▶ **WHAT YOU HAVE TO DO**: Without pictures, return the lines from the one containing "Instruction: Select the 营业房 radio option" through the last line of the data below, exactly.

===== DATA EXTRACTS

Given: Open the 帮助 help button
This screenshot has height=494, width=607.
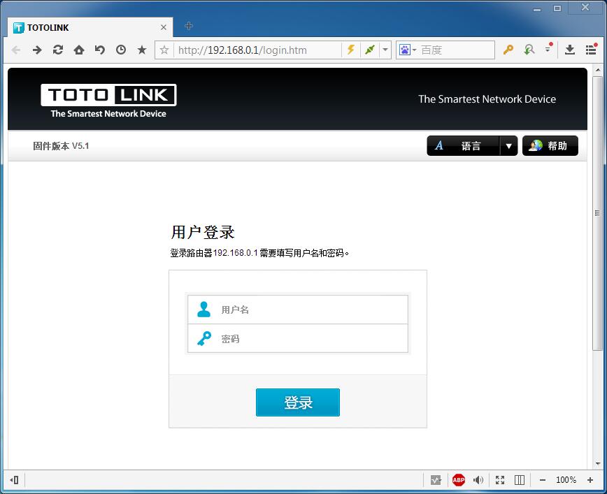Looking at the screenshot, I should tap(550, 146).
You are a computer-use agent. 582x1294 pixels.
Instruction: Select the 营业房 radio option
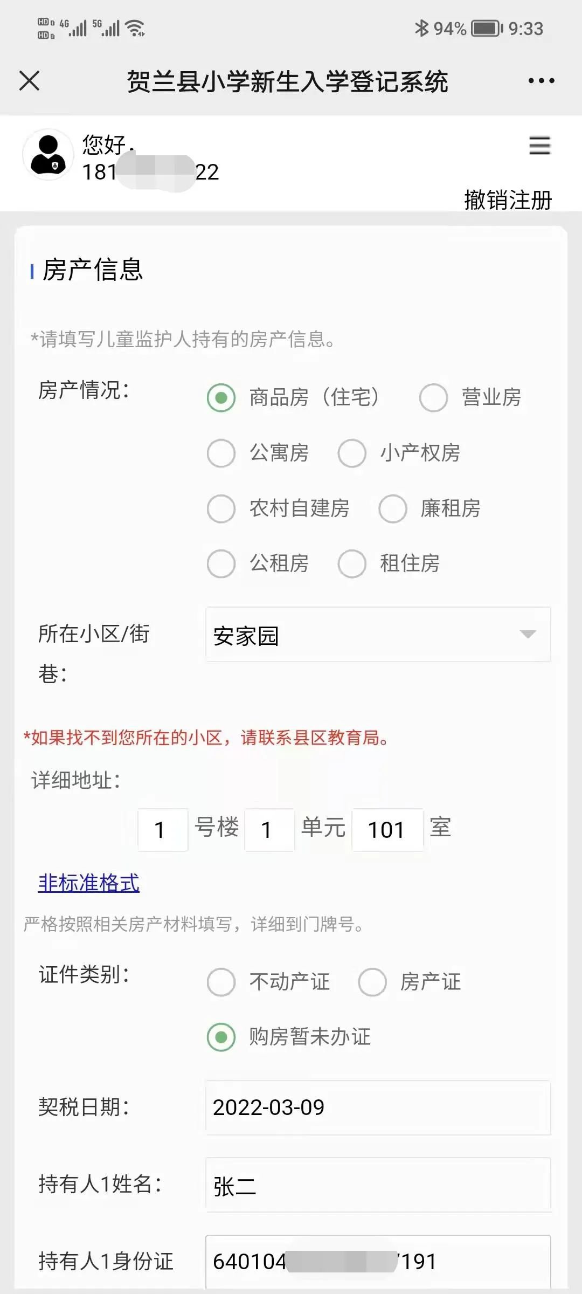434,398
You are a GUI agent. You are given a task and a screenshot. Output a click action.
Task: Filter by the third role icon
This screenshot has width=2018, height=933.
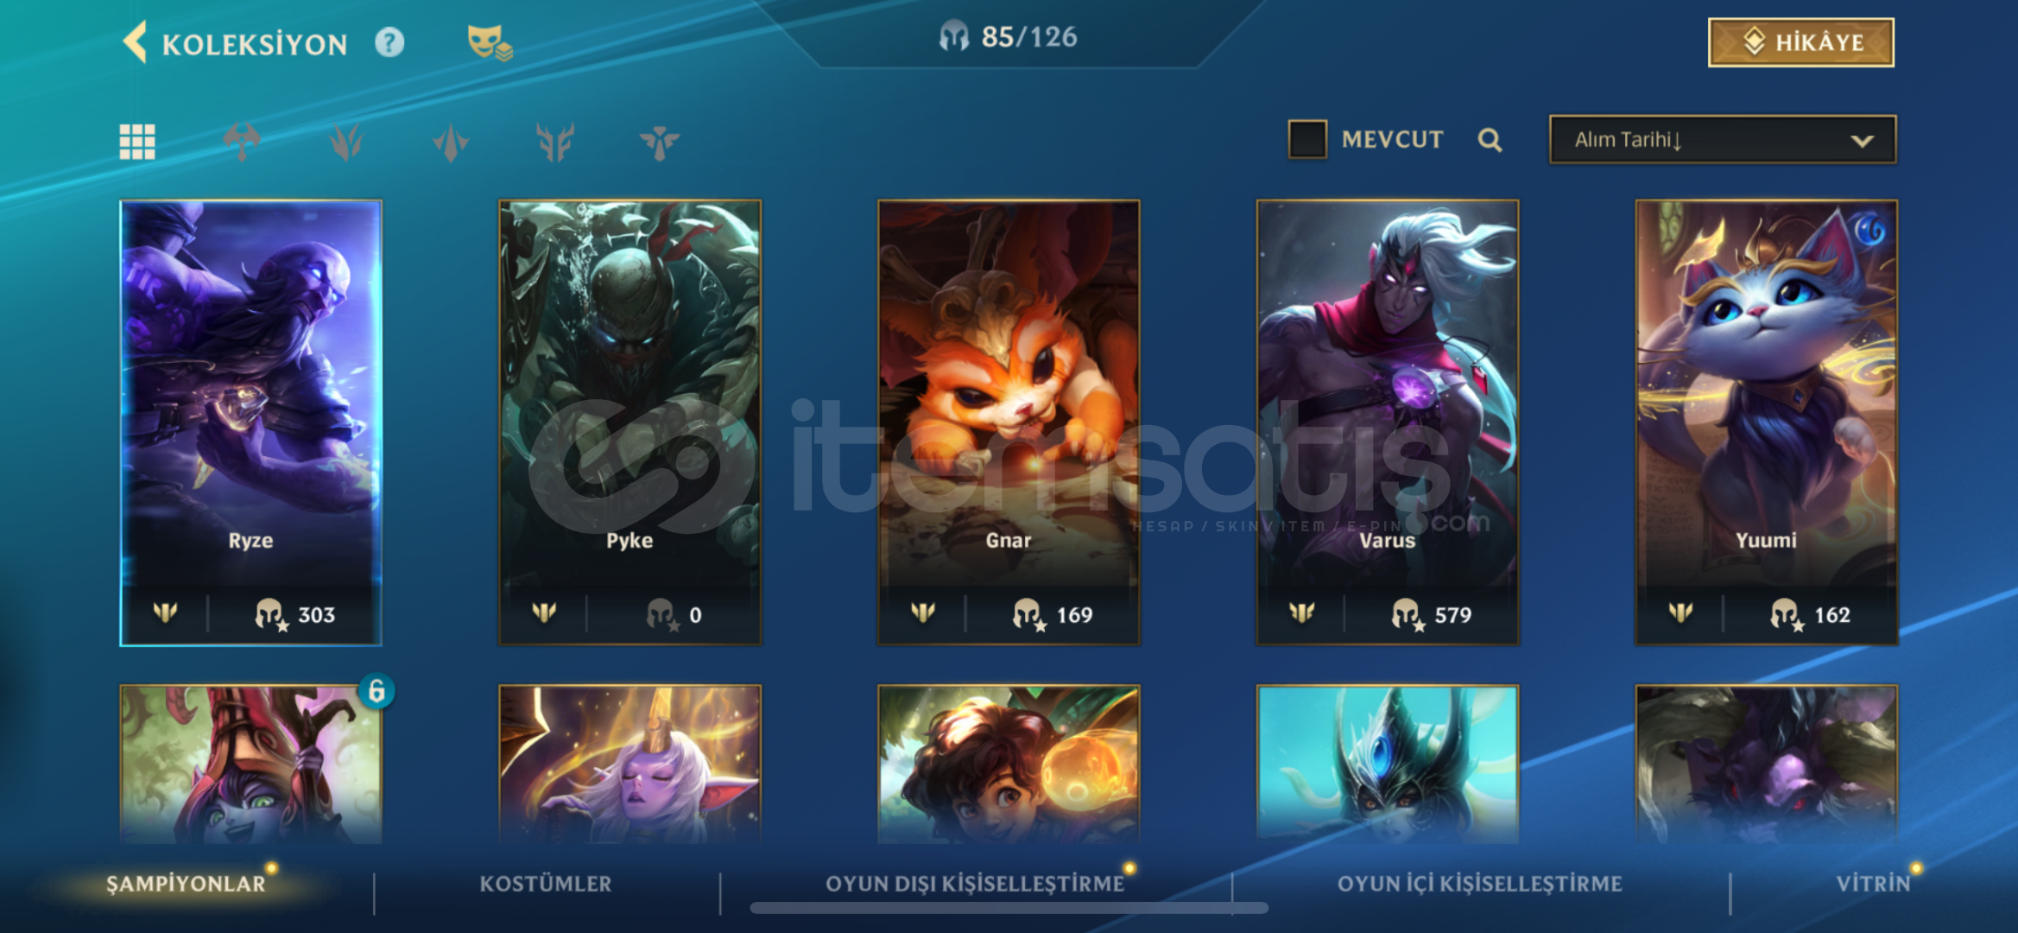(451, 142)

==========

▶ **SOLUTION TO THIS EXERCISE**:
Instruction: Select the 营业房 radio option
434,398
You are a GUI agent. You are given a task and a screenshot. Output a click action.
Task: Filter by the third role icon
This screenshot has width=2018, height=933.
(451, 142)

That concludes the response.